On Sun, 26 Dec 2010, Chuck Guzis wrote:
> I find it more interesting that some of the 135 tpi users selected
> odd values for the upper limit. HP used 66, I think and Jonos used
On Mon, 27 Dec 2010, Christian Corti wrote:
HP used 35 for their 5.25" DS drives (e.g.
HP82901) and 70 for their 3.5"
SS drives (e.g. HP9121).
35 was, of course the original Shugart SA400. I guess that HP never heard
about, nor believed in, the extension to 40 of the "standard".

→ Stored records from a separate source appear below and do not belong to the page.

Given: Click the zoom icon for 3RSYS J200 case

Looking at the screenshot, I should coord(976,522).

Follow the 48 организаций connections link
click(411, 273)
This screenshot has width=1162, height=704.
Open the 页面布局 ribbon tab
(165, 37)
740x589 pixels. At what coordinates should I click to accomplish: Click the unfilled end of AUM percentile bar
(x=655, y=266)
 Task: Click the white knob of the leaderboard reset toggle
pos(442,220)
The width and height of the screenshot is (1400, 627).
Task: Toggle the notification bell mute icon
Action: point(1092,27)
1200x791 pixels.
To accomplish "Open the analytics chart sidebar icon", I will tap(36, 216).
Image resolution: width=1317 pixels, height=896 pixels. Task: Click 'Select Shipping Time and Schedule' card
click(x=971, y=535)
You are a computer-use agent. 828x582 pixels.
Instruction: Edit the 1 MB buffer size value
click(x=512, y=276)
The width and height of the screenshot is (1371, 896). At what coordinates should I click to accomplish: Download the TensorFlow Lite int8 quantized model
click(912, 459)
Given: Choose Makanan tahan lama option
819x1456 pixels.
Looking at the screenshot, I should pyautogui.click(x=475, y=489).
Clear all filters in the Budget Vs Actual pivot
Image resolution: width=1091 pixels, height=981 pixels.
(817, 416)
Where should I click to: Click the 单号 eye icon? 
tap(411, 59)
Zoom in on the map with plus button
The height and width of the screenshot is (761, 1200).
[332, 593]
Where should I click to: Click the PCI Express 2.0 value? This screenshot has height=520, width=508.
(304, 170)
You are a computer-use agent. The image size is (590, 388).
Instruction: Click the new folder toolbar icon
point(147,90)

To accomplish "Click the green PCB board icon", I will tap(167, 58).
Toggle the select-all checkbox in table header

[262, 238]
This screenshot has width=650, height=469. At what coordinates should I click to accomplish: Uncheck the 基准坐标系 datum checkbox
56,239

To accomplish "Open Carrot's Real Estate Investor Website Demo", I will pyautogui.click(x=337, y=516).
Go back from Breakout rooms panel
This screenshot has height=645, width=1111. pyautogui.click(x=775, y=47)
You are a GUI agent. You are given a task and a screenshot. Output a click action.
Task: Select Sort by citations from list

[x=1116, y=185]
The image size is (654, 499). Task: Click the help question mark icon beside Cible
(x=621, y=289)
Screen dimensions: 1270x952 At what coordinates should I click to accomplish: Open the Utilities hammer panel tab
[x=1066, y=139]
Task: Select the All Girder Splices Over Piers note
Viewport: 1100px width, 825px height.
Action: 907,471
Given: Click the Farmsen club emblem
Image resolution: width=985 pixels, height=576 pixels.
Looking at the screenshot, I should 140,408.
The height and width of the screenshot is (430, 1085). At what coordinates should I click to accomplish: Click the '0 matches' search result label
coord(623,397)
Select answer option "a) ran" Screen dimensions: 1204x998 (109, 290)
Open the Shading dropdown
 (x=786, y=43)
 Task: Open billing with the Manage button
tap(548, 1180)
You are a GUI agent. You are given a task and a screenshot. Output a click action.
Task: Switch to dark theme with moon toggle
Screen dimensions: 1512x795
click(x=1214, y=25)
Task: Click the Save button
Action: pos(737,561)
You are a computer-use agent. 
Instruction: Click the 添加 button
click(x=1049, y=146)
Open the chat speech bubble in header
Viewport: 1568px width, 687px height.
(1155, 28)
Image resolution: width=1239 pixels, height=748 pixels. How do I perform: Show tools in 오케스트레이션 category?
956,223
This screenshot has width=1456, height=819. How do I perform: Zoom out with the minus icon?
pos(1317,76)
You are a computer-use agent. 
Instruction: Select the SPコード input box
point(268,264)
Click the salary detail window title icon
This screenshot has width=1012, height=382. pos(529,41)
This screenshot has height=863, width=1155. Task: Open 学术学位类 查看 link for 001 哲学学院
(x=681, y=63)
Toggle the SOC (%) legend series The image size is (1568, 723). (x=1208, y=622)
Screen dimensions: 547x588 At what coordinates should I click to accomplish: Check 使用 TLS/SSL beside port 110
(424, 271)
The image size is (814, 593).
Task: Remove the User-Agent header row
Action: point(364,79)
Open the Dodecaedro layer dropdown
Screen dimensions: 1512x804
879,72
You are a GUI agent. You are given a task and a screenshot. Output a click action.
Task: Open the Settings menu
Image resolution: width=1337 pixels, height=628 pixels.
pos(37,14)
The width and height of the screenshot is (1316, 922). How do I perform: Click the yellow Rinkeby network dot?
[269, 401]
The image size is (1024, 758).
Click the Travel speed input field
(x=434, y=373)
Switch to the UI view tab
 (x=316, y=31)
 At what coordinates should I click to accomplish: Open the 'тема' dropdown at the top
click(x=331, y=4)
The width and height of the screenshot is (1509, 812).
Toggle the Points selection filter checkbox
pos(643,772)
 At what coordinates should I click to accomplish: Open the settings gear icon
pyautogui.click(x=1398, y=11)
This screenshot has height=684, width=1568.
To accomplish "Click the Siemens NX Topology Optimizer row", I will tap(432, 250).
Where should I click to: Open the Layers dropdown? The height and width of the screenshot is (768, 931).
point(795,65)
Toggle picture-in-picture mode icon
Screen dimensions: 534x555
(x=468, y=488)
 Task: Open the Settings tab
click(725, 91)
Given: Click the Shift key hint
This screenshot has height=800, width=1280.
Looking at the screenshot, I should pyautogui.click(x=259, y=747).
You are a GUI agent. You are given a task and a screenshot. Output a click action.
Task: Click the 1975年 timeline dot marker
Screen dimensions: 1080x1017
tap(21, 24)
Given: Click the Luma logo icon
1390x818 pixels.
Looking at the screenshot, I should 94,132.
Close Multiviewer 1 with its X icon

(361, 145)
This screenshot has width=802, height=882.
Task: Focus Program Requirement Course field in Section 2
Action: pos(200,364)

Years ago somebody tried to tell me that '35 track' 35.25" disks had a
smaller head slot than 40 track ones and they could never be formatted to
40 tracks. Whs this ever true?
[Mind you, this was the same person who tried to convince me that
formatting the 'other side' of a single-sided disk could ruin the drive
head, although using it asa single-sided disk would cause no damage. I
cannot think how that could be true.]
Then, of course, 79 was simply doubling the SA400 "standard".
I assume that;s a typo. Every time I shift 100011 left by one bit I get
1000110, or 70...
Howeer, was there ever a 70 cylinder 5.25" drive? That is one that was
only designed to use 70 cylinders ? I mean a raw drive, not a
drive+controller like the HP units we're discussing.